→ **INSTRUCTIONS TO FOLLOW**:
For the records below, output each line exactly as it appears, from the first through the line with "Blogs (631, 24)".

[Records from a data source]

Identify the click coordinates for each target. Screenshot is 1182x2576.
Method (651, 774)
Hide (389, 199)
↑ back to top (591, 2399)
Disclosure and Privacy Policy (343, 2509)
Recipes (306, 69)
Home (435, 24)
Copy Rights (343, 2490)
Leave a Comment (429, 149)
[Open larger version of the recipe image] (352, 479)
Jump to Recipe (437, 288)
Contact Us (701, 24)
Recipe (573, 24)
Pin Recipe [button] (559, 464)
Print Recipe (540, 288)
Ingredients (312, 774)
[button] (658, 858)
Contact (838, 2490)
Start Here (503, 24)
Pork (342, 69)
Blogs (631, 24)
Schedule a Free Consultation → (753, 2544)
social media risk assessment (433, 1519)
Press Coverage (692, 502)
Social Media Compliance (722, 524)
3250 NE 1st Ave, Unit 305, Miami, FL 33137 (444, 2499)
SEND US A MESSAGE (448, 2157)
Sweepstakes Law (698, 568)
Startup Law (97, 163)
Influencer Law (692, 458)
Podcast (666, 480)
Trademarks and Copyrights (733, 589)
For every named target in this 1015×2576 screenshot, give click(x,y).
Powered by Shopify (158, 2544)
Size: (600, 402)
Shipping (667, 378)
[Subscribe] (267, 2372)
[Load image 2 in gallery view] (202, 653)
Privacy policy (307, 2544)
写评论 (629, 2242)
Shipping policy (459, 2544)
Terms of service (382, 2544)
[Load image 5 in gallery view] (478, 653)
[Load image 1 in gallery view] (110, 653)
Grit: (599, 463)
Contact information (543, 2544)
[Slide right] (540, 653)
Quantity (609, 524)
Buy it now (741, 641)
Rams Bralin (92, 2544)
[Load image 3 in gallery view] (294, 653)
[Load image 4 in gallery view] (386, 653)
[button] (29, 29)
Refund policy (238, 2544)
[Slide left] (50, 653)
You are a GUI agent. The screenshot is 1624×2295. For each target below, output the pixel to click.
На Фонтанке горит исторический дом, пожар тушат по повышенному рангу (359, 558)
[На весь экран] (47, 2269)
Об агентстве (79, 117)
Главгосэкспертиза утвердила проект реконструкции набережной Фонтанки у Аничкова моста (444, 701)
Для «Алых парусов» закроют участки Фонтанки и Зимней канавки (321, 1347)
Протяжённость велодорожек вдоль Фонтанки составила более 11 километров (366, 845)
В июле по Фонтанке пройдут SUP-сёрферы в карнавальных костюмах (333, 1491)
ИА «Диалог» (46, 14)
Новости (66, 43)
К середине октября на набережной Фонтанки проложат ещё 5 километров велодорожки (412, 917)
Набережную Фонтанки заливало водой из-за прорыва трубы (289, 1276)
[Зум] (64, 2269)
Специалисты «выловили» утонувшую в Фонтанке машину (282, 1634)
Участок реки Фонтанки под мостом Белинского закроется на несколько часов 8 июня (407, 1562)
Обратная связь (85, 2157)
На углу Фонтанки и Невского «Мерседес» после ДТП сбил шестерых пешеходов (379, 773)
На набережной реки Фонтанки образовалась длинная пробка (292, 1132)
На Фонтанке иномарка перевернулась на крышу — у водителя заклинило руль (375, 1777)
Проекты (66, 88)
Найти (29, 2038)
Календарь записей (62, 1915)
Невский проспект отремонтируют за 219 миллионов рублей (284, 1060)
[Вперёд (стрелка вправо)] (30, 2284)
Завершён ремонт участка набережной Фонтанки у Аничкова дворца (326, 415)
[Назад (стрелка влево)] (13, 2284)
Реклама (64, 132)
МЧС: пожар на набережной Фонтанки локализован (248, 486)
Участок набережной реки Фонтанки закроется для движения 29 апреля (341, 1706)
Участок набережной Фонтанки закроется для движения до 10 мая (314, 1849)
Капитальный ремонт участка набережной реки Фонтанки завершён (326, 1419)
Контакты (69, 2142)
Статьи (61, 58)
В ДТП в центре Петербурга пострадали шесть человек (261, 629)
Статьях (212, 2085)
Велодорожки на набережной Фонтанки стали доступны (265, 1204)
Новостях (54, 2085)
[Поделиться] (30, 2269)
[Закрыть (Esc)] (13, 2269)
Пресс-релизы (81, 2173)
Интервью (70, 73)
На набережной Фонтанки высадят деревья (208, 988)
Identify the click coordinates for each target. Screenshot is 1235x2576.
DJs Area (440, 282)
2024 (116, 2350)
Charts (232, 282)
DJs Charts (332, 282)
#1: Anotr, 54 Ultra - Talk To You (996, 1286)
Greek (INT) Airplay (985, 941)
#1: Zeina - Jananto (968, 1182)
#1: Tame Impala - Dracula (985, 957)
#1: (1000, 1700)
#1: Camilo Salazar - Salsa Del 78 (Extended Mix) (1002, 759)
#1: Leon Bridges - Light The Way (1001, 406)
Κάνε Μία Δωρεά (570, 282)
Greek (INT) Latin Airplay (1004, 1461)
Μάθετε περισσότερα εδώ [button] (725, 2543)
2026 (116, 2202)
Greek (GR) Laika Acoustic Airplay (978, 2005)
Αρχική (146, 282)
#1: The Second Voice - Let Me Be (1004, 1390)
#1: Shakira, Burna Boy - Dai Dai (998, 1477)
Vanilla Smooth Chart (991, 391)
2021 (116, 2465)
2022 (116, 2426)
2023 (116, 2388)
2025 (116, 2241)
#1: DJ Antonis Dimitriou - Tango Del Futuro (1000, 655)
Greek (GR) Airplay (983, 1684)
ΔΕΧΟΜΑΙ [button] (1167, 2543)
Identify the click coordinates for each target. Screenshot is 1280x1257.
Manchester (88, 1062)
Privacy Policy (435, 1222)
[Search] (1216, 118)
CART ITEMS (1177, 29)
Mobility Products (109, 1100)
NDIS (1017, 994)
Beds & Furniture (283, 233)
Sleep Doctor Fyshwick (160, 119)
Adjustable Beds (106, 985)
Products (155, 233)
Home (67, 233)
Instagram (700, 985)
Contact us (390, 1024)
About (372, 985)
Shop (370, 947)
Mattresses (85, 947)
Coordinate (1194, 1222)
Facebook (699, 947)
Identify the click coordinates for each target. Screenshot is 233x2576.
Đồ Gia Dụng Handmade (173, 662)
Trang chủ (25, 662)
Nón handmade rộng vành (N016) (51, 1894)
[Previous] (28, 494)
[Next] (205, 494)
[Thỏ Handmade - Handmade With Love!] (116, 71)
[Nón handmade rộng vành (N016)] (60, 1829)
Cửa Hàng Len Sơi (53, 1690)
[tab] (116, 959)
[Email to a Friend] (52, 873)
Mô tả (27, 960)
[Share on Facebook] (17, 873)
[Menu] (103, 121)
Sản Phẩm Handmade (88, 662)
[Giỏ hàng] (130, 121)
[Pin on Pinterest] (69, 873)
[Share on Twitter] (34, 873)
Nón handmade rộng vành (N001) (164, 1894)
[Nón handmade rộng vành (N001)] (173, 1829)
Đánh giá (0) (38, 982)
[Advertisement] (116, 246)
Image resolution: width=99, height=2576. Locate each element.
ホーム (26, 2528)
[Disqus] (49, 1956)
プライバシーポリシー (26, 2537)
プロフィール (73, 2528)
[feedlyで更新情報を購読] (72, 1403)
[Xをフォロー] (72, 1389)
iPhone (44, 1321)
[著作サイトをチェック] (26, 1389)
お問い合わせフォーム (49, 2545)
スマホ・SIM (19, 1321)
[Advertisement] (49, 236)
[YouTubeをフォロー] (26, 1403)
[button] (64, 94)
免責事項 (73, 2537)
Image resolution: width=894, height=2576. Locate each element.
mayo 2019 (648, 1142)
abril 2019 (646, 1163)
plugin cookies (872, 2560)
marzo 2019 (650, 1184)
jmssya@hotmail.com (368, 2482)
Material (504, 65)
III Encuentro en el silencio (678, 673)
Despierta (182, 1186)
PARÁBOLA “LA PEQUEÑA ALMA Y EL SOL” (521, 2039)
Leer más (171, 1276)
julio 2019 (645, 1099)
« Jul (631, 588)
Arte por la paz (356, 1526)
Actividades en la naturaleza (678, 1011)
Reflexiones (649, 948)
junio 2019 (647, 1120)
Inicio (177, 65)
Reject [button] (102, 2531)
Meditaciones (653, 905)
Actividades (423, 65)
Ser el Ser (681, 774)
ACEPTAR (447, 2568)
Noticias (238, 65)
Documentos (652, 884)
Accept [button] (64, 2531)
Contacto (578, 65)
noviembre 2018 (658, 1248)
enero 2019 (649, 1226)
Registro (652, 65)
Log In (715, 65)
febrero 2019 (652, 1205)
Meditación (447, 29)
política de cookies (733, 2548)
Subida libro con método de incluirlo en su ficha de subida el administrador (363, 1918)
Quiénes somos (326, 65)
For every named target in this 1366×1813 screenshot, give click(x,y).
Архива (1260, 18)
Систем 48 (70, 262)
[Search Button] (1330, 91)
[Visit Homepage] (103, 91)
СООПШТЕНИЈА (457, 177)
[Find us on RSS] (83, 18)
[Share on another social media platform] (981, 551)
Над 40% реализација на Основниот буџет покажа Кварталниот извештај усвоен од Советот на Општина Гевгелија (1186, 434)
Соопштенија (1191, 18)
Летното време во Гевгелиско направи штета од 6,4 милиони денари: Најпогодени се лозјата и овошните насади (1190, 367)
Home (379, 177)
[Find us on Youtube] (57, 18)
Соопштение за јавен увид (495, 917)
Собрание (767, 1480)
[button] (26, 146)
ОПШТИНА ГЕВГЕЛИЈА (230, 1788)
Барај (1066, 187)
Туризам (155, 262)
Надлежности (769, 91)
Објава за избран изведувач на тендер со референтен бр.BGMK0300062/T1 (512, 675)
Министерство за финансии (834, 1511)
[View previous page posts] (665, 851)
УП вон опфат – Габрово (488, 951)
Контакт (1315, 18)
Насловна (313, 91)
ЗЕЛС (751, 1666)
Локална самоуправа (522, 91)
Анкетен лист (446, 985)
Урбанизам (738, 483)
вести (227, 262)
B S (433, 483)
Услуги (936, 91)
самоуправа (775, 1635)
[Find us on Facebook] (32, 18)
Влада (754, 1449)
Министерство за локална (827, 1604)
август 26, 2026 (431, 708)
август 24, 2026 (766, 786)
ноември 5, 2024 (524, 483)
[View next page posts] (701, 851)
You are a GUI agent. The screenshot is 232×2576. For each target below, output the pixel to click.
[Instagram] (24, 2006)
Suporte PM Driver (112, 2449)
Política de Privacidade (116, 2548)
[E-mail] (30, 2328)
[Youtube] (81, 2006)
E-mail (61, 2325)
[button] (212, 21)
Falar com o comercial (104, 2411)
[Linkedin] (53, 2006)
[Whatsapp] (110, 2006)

→ **EXERCISE OUTPUT**:
Identify the click coordinates for each target. Screenshot is 1182x2576.
Method (651, 774)
Hide (389, 199)
↑ back to top (591, 2399)
Disclosure and Privacy Policy (343, 2509)
Recipes (306, 69)
Home (435, 24)
Copy Rights (343, 2490)
Leave a Comment (429, 149)
[Open larger version of the recipe image] (352, 479)
Jump to Recipe (437, 288)
Contact Us (701, 24)
Recipe (573, 24)
Pin Recipe [button] (559, 464)
Print Recipe (540, 288)
Ingredients (312, 774)
[button] (658, 858)
Contact (838, 2490)
Start Here (503, 24)
Pork (342, 69)
Blogs (631, 24)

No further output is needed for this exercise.